# My first Swarm call



## Mr.Beeman (May 19, 2012)

Reduced until they get well established.

I'd wait at least a week... maybe two.


I would also recommend that you feed the bees simple sugar syrup (internally on the inner cover) to prevent robbing.


----------



## tomkat (Apr 27, 2014)

Pops said:


> I just got my first swarm call this week and the guy said they had been in his bush for about 10 days. I was thinking that it was probably a hive but when I got there to get it sure enough a swarm about the size of a soft ball or a little bigger. Cut the bush dropped in bucket and transported to my first start up.
> 
> I have a couple questions.
> 
> ...


 You may not have seen her, but in a week or two you should see eggs. Also did you have drawn comb for the swarm?
Good Luck


----------



## Pops (Nov 29, 2013)

No drawn comb this is my first hive ever. Just got my boxes painted a few weeks ago. Been waiting on some swarms to supply the bees. I am not sure how many would be in a soft ball size swarm. Taking them from the bush they were very docile but once I put them in the box with the frames they became defensive had to put my veil on to place the top on the box.


----------



## Cleo C. Hogan Jr (Feb 27, 2010)

Pops said:


> how many would be in a soft ball size swarm.
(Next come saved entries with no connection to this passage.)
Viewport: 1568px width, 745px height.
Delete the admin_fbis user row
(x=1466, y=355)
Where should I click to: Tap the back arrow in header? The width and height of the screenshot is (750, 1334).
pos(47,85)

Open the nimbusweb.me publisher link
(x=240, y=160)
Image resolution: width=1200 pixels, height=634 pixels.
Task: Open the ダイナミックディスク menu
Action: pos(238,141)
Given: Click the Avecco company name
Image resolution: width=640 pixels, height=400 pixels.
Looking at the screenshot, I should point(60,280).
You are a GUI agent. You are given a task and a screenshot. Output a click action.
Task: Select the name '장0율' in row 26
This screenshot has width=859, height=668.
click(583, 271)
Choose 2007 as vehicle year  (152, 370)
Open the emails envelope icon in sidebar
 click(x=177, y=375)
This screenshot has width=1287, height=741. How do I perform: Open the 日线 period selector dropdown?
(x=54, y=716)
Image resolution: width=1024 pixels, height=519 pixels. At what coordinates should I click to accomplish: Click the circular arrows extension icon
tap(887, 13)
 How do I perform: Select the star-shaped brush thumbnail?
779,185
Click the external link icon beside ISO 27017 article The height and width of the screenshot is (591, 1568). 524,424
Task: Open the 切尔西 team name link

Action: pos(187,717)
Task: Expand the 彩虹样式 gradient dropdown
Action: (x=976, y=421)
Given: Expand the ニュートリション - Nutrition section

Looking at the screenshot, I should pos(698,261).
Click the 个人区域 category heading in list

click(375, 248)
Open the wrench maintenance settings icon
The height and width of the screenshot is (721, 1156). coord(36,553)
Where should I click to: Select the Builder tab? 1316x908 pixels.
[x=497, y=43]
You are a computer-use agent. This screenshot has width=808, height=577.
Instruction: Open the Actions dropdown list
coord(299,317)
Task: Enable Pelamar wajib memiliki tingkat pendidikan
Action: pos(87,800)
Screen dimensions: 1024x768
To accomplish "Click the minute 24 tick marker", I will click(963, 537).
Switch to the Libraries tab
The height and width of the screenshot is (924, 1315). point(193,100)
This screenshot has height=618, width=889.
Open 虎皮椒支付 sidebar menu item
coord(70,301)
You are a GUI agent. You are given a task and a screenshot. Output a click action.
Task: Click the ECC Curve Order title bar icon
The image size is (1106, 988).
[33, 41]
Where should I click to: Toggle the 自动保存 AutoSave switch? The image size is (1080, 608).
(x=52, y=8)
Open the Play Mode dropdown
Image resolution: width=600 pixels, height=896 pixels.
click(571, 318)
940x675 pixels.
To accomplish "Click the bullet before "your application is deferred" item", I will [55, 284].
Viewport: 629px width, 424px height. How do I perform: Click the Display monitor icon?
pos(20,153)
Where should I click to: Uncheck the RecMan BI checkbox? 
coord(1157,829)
Perhaps 1200 to 2000 would be a good estimate. Will need to be fed for a while to help them.

cchoganjr


----------



## Pops (Nov 29, 2013)

Just got home and really dark out but heard them still in the hive. I will say this was an intense experience. I want to thank all that are here that have given me advice for months before I finally got a swarm. I had the knowledge and today I got my first bee experience. I can't wait to get another swarm. I have one more hive ready and plenty of supers to make more with just need bottom boards and tops and they are ready to go


----------



## Mr.Beeman (May 19, 2012)

I'm glad to hear you had a good experience for your first swarm capture. Try not to bug the girls too much for the first couple of weeks or so. It is going to be difficult not to "peek". With nothing in the hive to keep them there, it doesn't take much for them to take off.


----------



## Pops (Nov 29, 2013)

It is like going trick or treating and your parents telling you can't eat any of the candy for 2 weeks 
I have noticed some of the bees fighting. I am thinking these bees don't belong in my hive. I have the entrance reduced to about 3 inches. Should I reduce it more? The bees seem to be moving the intruders out swiftly.


----------



## Mr.Beeman (May 19, 2012)

Reduce to two bee width. It's typically the smallest opening (1/2" wide or so.) Sounds like robbing.


----------



## Pops (Nov 29, 2013)

Will do lots of bees coming and going will make it about 1/2 inch and see how they do then.

I have them in two 10 Frame Meds with frames in top box. They shouldn't make more than 10 frames in a couple weeks will they? Wish I would have put a camera in there want to watch them LOL


----------



## GaryG74 (Apr 9, 2014)

You might want to reduce to one medium or a five frame nuc if you have one so they don't have too much space. Could put a board in to block off some of the medium until they can use/fill the medium. Add the second medium when they have about eight frames full of the first one. Normally a swarm will fill a medium in a week but that's a larger swarm than yours. They could surprise all of use and fill it faster!


----------



## Mr.Beeman (May 19, 2012)

Yeah Pops... reduce to one super with the frames. It will be a long while before they fill up the one ten frame medium.


----------



## Pops (Nov 29, 2013)

Checked the hive after 3 weeks small comb built Shot video. Didn't see the queen but the gals are building comb and sticking around. No stings during inspection had the hive open for about 30 mins had some bees bumping my hat but not real aggressive.


----------



## Erik (May 1, 2012)

Glad they've stuck around. Any more swarms or is this your only hive? Is that all the comb they've built after 3 weeks? You really should reduce the size of their hive to a 5 frame medium so they can keep it as warm or cool as they need. Two mediums is too much space for so few bees. Have you been feeding? They should have a lot more comb by now.


----------